A CONCISE theory of knowledge, as presented by Steiner, can enable us to make sense of the relations between things and form a comprehensive philosophy of reality:
Positive knowledge is acquired by us through particular cognitions; what the value of our knowledge is, considered as knowledge of reality, we learn through the Theory of Knowledge. By holding fast strictly to this principle, and by employing no particular cognitions in our argumentation, we have transcended all one-sided world-views. One-sidedness, as a rule, results from the fact that the inquiry, instead of concentrating on the process of cognition itself, busies itself about some object of that process. If our arguments are sound, Dogmatism must abandon its “thing-in-itself” as fundamental principle, and Subjective Idealism its “Ego,” for both these owe their determinate natures in their relation to each other first to thinking. (p.167)

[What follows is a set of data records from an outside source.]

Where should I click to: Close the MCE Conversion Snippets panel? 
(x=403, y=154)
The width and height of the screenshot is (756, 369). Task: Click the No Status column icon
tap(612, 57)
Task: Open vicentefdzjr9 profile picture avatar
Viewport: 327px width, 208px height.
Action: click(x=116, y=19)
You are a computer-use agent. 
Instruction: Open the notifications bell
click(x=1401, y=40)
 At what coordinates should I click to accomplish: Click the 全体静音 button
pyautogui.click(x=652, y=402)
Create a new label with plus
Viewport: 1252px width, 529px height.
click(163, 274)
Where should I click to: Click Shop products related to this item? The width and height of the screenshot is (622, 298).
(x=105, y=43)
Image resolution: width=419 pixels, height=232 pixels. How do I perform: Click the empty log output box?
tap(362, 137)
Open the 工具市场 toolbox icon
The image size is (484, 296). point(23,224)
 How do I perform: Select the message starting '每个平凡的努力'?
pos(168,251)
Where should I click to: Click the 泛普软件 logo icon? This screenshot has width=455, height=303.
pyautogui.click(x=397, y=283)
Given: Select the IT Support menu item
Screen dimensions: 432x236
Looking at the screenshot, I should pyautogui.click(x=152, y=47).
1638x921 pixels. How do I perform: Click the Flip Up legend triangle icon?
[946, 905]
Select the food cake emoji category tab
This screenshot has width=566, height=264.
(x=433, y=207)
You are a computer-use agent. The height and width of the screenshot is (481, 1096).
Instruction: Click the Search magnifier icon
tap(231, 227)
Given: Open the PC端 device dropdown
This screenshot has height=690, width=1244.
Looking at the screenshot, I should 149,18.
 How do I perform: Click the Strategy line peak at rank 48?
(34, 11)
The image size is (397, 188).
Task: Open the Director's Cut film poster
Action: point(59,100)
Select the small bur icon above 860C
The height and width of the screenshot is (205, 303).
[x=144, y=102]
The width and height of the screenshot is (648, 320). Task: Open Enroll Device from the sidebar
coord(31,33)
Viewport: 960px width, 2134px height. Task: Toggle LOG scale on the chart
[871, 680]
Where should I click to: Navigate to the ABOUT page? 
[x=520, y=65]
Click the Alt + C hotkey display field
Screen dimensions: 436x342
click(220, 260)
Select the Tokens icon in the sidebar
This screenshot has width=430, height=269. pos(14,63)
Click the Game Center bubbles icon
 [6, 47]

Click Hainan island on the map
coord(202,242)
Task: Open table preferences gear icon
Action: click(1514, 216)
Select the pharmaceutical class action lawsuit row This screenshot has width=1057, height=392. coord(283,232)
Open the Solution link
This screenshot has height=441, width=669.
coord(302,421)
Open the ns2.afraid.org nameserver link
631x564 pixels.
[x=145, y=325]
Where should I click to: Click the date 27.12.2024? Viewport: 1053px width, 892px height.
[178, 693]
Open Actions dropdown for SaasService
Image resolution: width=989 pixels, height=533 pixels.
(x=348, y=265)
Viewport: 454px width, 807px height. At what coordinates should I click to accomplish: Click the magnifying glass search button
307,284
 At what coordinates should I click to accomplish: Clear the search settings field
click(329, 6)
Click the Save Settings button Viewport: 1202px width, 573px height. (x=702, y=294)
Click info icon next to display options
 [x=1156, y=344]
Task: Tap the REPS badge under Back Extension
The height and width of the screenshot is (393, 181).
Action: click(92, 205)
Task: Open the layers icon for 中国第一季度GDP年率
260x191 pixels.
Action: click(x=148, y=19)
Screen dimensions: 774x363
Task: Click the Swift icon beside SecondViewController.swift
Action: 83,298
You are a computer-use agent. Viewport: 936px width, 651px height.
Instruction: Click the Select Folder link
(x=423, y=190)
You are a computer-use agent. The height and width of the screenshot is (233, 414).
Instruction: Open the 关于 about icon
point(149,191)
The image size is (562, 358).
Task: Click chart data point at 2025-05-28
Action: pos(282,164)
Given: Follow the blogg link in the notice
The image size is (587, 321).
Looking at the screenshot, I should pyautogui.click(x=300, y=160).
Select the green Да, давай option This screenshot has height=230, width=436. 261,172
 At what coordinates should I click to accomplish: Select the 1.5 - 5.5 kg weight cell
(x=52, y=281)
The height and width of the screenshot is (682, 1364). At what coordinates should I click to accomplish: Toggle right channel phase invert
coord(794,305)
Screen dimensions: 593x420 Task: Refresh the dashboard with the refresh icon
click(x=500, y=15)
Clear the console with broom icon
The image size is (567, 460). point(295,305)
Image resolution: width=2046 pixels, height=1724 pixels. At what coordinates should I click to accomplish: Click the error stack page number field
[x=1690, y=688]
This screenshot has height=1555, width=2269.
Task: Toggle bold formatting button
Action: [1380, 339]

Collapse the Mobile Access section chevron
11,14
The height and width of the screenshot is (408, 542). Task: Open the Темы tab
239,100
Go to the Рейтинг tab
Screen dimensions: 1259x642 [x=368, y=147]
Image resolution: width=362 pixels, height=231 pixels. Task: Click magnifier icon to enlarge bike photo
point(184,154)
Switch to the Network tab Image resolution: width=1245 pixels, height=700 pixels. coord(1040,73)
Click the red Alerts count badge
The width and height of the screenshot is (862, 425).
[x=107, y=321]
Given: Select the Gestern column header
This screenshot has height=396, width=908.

This, as one might expect, is a direct reference to both Kant and Fichte.
Interestingly, Steiner cites Alois Emanuel Biedermann (1819-1885) as a prime example of a philosopher whose thought is closest to that of Steiner’s own. A Protestant theologian who joined the Young Hegelians – rubbing shoulders with revolutionaries such as Max Stirner (1806-1856), Karl Marx (1818-1883) and Friedrich Engels (1820-1895) in the process – Biedermann promoted a form of “free Christianity”.
Despite the similarities between Steiner and his Swiss counterpart, however, the latter made a similar error to Fichte in that he failed to identify cognition as the link between thinking and the “given,” falling into the trap of confusing the theory of knowledge with metaphysics. Biedermann’s ideas are very similar to those of Steiner, but his methodology is nonetheless open to question:
Hence, we have had no occasion to compare our position directly with his. Biedermann’s aim is to gain an epistemological standpoint with the help of a few metaphysical axioms. Our aim is to reach, through an analysis of the process of cognition, a theory of reality. (p.168)
Without grasping the inner workings of knowledge, we are told, no philosopher worthy of the name has any right to make presumptions about objects, the Self or consciousness.